I have issues with him (understatement of the month). I have the desire to believe in a man up in fluffy clouds that is somehow always looking down on me and has my best interests (and you know every other being on the planet, umm) at heart. Yet this is something difficult for me to accept. Or more that ended when I was oh, bout 6 years old and all.

I believe in the basic gist of christianity, as in good faith decisions. It's why I did continue to go to church up until I was 16. Don't you know lie, cheat,steal, murder etc. I could get behind that, and the volunteer work I did w/in the churches I was a member of, and teaching kids, and all that kind of good stuff was a safe haven of sorts through a LOT of whacked out bullshit at home. However to just take the bible and call myself a christian, probably never gonna happen, and eventually feeling like a hypocrite in church became a little too much. I try to liken the concept to kharma (i have been reading more into buddism as well, though thats an on/off thing i always mean to learn more about), just the good things and bad things can and will happen based on the way you live your life, etc.
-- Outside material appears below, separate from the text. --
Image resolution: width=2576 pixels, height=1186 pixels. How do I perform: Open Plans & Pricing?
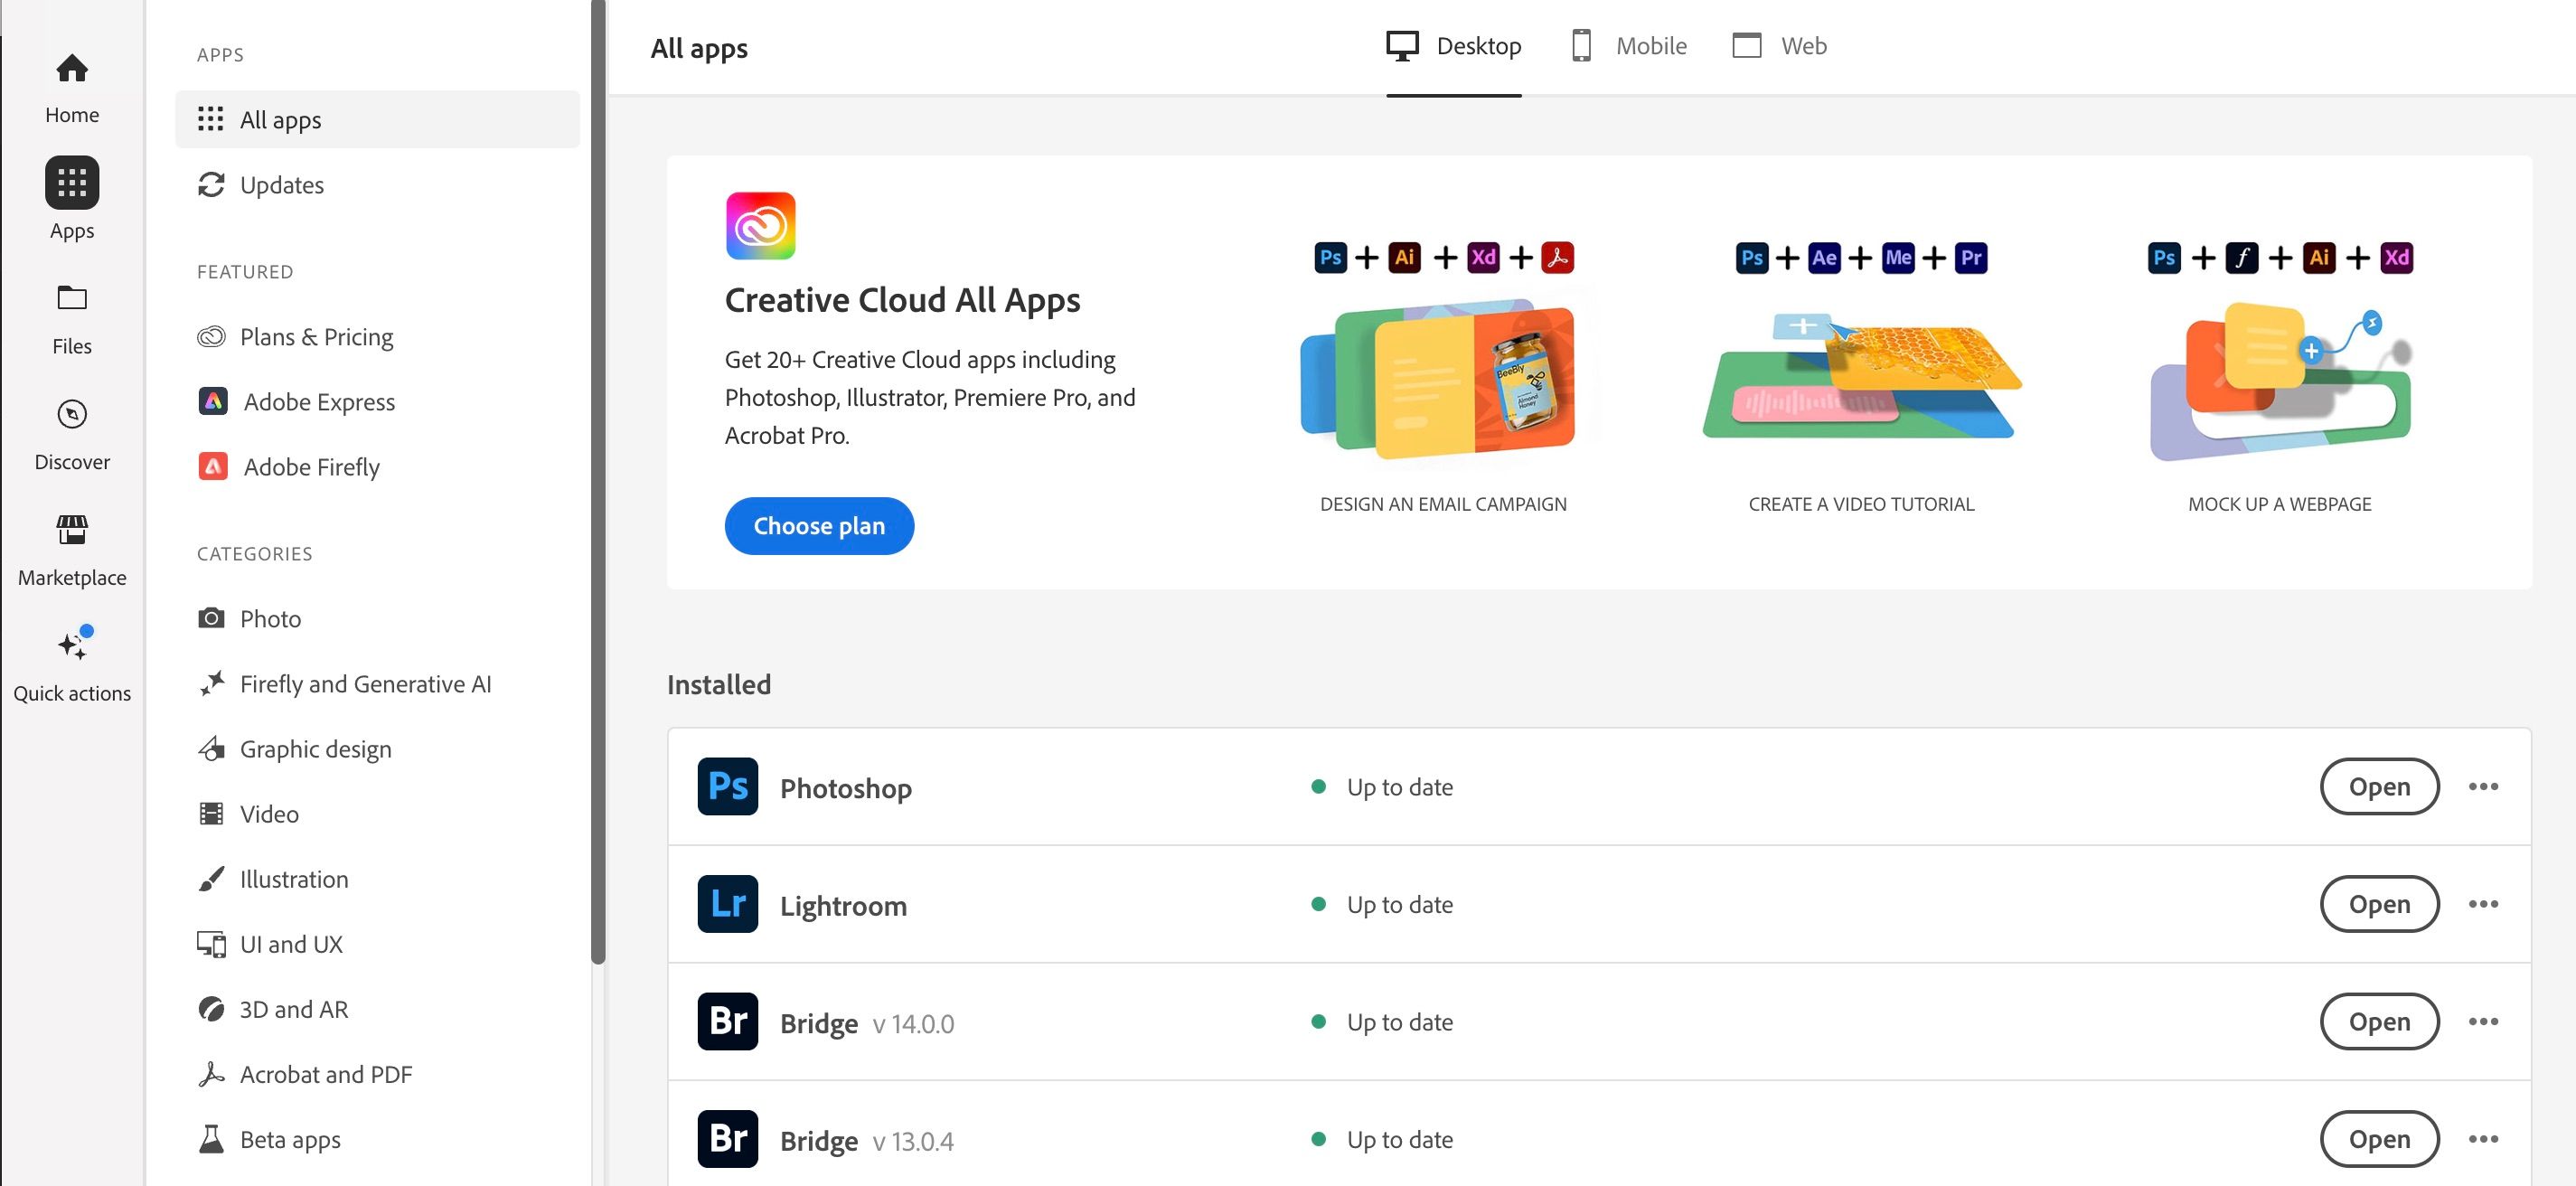[x=316, y=336]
I now go to AA 2x a week. In bits and pieces i do learn, and today the reading had to do with the whole step 3- which has to do with giving your will over to god (though you know you can have your own personal whathaveyou as your "god").

Which seems great, ok all knowing powerful god, i fucked up, i've done terrible things, please help me fix it. I think i'm beginning to wrap my head over the powerless i seem to at time exhibit (i refuse to be all, i am powerless in full, over a bottle. i am me. i am alive. it is not. i make the mistakes, not jack daniels) over alcohol which is uncomfortable to say the least. I've definitely reached the whole my life is unmanagable due to alcohol. And I want stronger faith, which i've always felt and have also kinda set it aside from traditional religion. I really have GOT to find a way to live and manage to get through this with more then just myself. That and the AA program is very faith based. I like that yes you can find your own "special something" but lets be serious for the most part the "god" is who most consider "god" to be. Which then makes me question everything, wonder if i'll never have it in me to do what might need to be done?

Trust me, I want to get sober. I'm torn about staying sober forever, that's just too much to digest now. Maybe, and for me to contemplate it, that's fucking IMMENSE. I mean am i truly an alcoholic in the most serious sense, or was that just the fall to crutch b/c i lack strength elsewhere? If i fixed my rotten core, would i be able to avoid the drunk train wreck mess i became after years of this?

For now I just will be taking it one day at a time.